▶ TASK TO COMPLETE
Convert the lines starting at the one containing "You are a computer-use agent. 696x364 pixels." and ending at the one containing "tap(869, 378)" into a numbered list, omitting blank lines.

▶ RECORDS FOR THIS EXERCISE
^^^^

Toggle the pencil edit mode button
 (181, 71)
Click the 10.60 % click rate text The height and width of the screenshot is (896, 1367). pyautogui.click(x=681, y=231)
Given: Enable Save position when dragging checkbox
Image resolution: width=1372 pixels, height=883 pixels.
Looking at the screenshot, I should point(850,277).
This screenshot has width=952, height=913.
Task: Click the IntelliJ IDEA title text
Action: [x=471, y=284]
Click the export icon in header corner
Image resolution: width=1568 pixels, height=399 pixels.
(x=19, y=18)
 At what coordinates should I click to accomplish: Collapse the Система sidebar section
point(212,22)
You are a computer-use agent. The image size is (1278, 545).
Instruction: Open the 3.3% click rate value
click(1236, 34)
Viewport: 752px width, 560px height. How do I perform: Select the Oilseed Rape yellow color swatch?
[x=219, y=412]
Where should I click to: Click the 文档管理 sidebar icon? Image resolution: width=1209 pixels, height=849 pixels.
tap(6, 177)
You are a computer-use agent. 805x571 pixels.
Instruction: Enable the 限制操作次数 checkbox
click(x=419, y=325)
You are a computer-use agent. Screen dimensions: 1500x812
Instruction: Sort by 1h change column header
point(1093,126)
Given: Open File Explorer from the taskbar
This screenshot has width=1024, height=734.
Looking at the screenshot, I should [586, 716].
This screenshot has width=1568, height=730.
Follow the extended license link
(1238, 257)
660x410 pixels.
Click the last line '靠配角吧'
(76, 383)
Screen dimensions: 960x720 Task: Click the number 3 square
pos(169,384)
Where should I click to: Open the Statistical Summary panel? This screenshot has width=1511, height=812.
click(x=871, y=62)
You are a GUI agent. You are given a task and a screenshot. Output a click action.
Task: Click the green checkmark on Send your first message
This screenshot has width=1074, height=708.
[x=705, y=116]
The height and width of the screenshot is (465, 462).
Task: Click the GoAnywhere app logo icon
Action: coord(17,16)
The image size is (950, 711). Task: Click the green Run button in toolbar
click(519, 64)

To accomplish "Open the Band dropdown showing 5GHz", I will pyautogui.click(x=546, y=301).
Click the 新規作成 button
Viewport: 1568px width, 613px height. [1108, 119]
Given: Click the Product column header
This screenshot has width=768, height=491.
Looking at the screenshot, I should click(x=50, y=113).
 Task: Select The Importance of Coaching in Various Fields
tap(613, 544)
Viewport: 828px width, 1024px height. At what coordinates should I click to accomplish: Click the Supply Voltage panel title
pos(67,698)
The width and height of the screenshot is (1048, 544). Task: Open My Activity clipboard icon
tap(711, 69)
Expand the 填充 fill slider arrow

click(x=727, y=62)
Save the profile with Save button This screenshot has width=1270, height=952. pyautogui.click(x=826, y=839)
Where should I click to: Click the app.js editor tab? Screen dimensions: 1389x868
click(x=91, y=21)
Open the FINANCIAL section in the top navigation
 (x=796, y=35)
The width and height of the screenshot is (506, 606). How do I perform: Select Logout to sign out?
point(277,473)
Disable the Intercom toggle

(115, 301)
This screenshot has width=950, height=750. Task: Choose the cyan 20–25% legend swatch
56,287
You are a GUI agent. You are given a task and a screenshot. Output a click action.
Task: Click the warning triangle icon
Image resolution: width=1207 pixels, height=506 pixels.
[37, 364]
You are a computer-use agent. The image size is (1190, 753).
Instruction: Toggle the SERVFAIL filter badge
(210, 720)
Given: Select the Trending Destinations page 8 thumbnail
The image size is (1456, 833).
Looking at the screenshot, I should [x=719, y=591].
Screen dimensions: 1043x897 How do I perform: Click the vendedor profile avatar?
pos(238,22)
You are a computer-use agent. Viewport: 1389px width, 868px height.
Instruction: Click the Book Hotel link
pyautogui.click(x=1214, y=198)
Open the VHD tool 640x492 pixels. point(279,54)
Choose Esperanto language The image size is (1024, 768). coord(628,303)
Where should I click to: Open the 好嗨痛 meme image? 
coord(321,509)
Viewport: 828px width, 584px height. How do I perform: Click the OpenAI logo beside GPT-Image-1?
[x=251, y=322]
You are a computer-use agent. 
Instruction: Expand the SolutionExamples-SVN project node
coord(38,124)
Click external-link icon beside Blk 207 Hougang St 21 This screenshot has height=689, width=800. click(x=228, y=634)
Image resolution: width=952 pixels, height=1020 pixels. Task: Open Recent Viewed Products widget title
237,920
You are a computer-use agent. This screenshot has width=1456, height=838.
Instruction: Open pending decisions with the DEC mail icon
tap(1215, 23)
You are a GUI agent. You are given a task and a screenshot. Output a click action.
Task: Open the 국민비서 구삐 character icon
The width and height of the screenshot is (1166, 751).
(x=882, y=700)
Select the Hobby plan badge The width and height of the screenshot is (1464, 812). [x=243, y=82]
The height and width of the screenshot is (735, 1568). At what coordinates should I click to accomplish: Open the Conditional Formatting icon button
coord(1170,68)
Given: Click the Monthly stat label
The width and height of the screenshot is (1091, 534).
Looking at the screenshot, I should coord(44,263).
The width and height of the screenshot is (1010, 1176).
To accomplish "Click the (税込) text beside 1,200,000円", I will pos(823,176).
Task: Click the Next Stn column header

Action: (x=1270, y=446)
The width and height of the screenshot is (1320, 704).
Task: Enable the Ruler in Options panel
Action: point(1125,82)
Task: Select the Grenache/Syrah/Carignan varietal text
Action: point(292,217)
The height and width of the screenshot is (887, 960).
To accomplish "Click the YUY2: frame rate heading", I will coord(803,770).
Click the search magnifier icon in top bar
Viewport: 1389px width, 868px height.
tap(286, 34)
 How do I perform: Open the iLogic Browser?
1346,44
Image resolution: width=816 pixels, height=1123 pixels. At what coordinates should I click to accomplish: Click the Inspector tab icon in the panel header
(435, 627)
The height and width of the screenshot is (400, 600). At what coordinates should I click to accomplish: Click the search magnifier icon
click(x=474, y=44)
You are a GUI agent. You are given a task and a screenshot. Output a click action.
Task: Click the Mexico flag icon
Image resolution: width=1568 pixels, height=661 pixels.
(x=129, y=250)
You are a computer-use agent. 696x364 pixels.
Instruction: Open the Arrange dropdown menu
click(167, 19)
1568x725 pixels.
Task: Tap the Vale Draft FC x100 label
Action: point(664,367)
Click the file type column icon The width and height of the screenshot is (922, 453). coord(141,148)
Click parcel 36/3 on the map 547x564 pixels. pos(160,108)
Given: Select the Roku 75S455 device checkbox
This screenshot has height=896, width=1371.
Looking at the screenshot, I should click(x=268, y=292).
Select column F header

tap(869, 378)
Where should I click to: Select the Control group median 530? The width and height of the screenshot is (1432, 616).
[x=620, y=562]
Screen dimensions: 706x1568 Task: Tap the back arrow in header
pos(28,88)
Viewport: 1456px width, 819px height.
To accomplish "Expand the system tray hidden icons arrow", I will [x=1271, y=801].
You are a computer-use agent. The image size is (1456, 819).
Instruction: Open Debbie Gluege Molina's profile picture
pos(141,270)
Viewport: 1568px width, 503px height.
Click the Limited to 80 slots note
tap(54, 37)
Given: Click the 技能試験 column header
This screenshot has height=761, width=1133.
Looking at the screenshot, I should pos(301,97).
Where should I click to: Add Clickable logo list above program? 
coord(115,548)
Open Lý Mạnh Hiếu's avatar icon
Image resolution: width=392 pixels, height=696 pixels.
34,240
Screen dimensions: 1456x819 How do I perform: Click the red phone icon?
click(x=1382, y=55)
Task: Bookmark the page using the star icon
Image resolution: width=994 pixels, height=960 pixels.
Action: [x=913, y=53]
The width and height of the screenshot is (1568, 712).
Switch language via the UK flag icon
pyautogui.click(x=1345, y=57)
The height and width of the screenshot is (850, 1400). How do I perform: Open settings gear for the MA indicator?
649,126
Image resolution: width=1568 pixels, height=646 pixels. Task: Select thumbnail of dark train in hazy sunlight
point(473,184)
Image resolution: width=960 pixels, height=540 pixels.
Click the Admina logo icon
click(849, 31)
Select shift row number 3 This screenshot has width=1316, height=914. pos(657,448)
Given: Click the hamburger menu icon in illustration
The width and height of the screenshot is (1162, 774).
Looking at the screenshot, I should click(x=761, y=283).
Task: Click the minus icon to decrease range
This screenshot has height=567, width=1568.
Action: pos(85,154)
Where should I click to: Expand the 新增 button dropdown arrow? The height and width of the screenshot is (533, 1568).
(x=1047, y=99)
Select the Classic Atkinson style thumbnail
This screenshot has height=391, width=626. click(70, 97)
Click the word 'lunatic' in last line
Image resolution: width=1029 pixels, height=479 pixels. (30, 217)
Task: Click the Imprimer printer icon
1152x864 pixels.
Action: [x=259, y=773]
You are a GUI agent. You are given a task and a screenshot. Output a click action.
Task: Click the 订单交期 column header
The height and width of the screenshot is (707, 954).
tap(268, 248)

^^^^

▶ SOLUTION FOR THIS TASK
1. You are a computer-use agent. 696x364 pixels.
2. Instruction: Open the Arrange dropdown menu
3. click(167, 19)
4. 1568x725 pixels.
5. Task: Tap the Vale Draft FC x100 label
6. Action: point(664,367)
7. Click the file type column icon The width and height of the screenshot is (922, 453). coord(141,148)
8. Click parcel 36/3 on the map 547x564 pixels. pos(160,108)
9. Given: Select the Roku 75S455 device checkbox
10. This screenshot has height=896, width=1371.
11. Looking at the screenshot, I should click(x=268, y=292).
12. Select column F header
13. tap(869, 378)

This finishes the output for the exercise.